Labour market slack increased most in Latvia, Luxembourg, Germany and Estonia
Among the Member States, overall labour market slack increased in 16 countries, dropped in 9 countries and remained stable in Bulgaria and Spain. In Germany, Estonia, Latvia, Lithuania, Luxembourg, Hungary, Austria, Slovenia, Slovakia, Finland and Sweden both overall labour market slack and unemployment, in percentage of the extended labour force, increased. In Ireland labour market slack increased and unemployment remained stable. In Croatia, Italy, Cyprus and Portugal overall labour market slack increased and unemployment decreased. In Malta and Romania overall labour market slack decreased while unemployment increased. In Belgium, Czechia, Denmark, Greece, France, the Netherlands and Poland both overall labour market slack and unemployment decreased. No changes in either indicator were recorded in Bulgaria, and in Spain only unemployment increased slightly.

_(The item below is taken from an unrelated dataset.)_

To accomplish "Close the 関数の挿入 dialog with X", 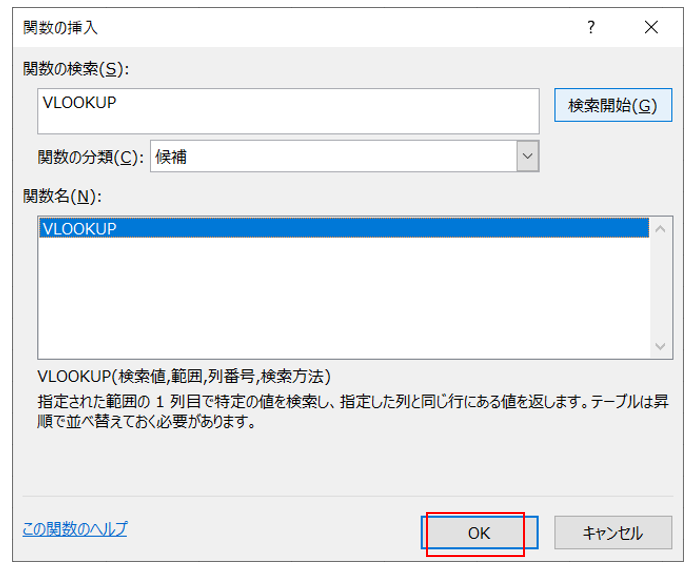I will (652, 28).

4.3 million more employed persons were absent from work in the first quarter 2020 compared to the fourth quarter 2019
In the first quarter 2020, a total of 22.9 million persons were absent from work in the EU, an increase of 4.3 million compared to the fourth quarter 2019. This increase is to a large extent due to a sharp increase in temporary
lay-offs, which rose from 0.3 million persons to 2.3 million persons.
Among the Member States for which data are available, the highest rates of absences from work in the first quarter 2020 were observed in France (18.1%), Sweden (16.2%) and Austria (15.0%) and the lowest rates in Romania (2.5%), Malta (3.3%), and Bulgaria (4.4%). In comparison to the fourth quarter 2019, all Member States except Finland experienced a rise in overall absences from work. Absences due to temporary lay-offs rose in all Member States for which data is available, and increased more than tenfold in France, Cyprus and Spain.

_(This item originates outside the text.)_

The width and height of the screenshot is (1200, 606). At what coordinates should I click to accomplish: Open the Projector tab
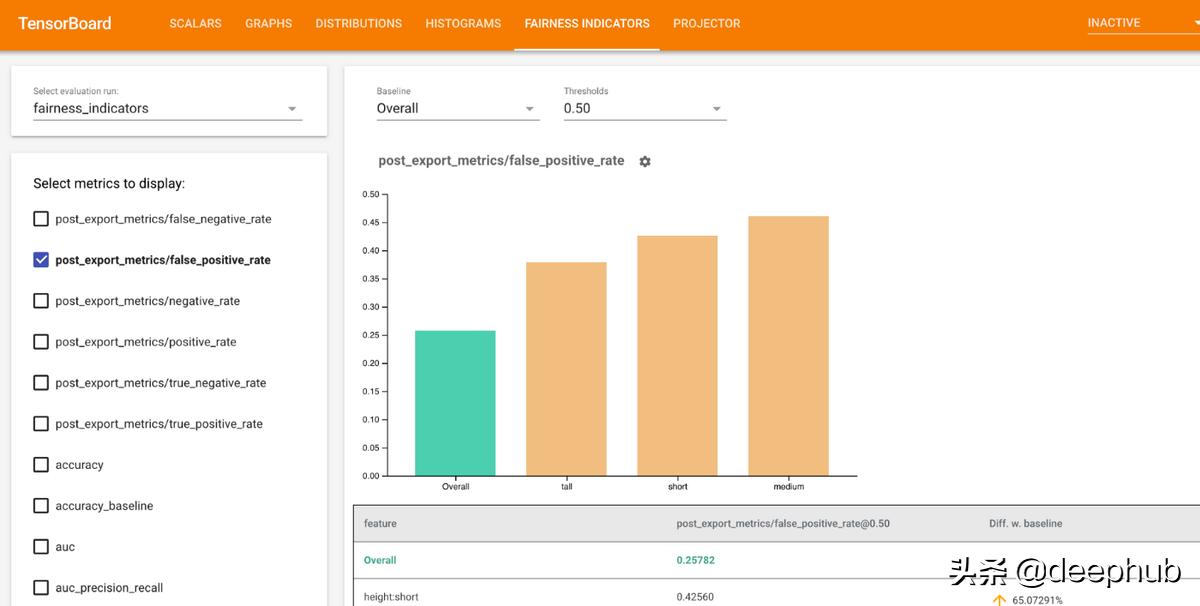[x=706, y=23]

Sharp fall of hours worked in the first quarter 2020
Total actual hours worked have dropped sharply in the EU between the fourth quarter 2019 and the first quarter 2020, but have not reached the low values observed during the debt crisis. The levels of total actual hours worked are influenced by the total number of persons working, as well as the number of hours worked by each of these persons. Women have been harder hit than men, with a drop from 108 to 102 index points between the fourth quarter 2019 and the first quarter 2020, compared to a drop of 98 to 93 for men. In the first quarter 2020, total actual hours worked were nevertheless above the level of 2006 for women but lower for men.
All Member States for which data are available experienced a drop in total actual hours worked between the fourth quarter 2019 and the first quarter 2020 except Finland (+0.2%). The highest overall falls were observed in Italy (-9.7%), Slovakia (-8.7%), and Austria (-7.9%).